Restate the entries word for word and skip every image.

== Dataset entries ==
----

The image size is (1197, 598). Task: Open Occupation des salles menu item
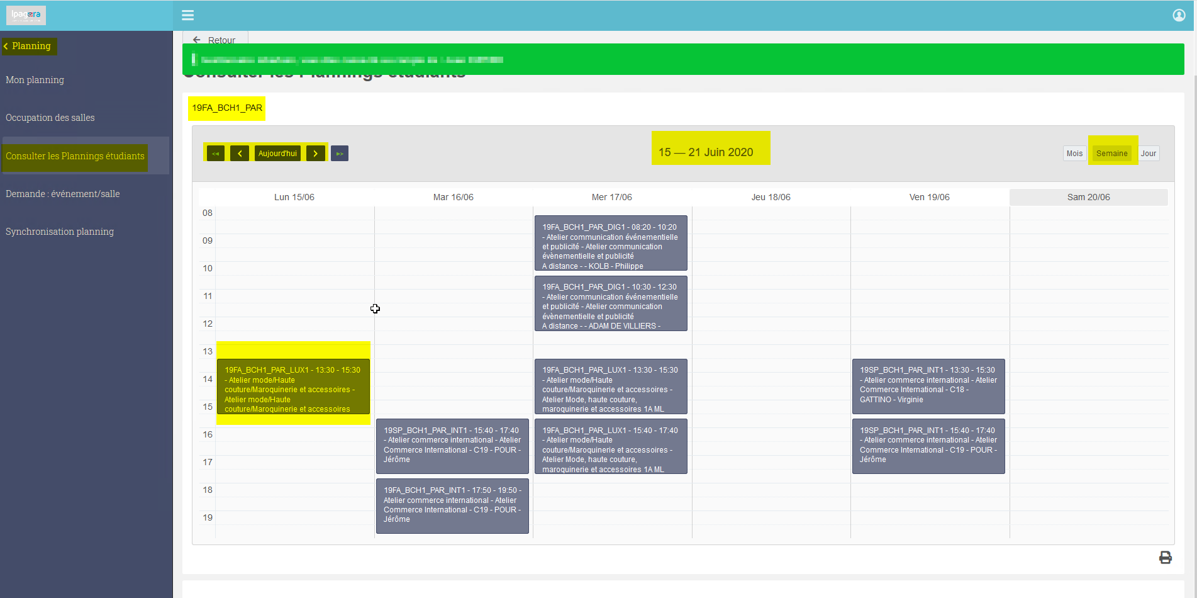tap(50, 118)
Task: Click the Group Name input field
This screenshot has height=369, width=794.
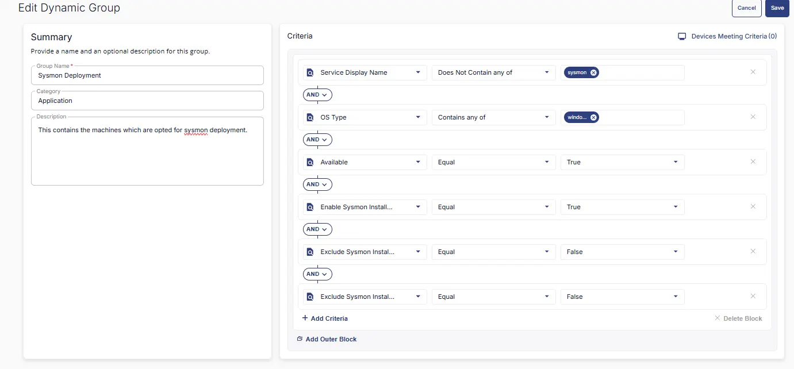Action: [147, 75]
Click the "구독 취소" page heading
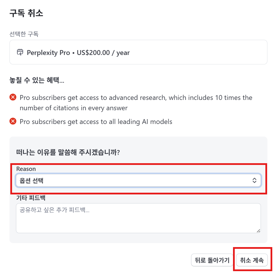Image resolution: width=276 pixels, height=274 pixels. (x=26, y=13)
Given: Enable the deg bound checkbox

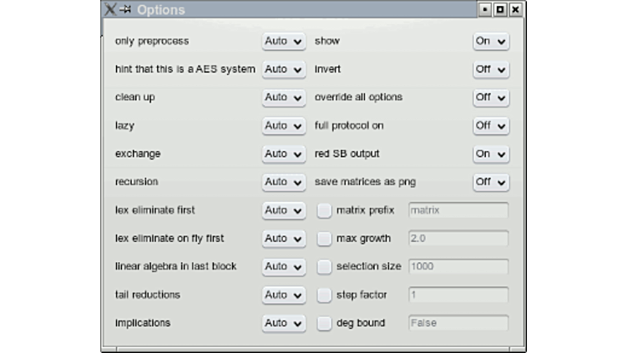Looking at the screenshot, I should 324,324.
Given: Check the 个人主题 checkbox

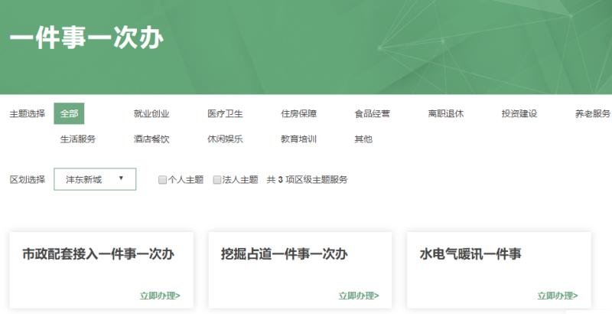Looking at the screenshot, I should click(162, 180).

----

== Answer section ==
The image size is (1197, 598). Task: Open Occupation des salles menu item
tap(50, 118)
Task: Click the Group Name input field
This screenshot has height=369, width=794.
Action: [147, 75]
Click the "구독 취소" page heading
Image resolution: width=276 pixels, height=274 pixels. (x=26, y=13)
Given: Enable the deg bound checkbox

Looking at the screenshot, I should 324,324.
Given: Check the 个人主题 checkbox

Looking at the screenshot, I should click(162, 180).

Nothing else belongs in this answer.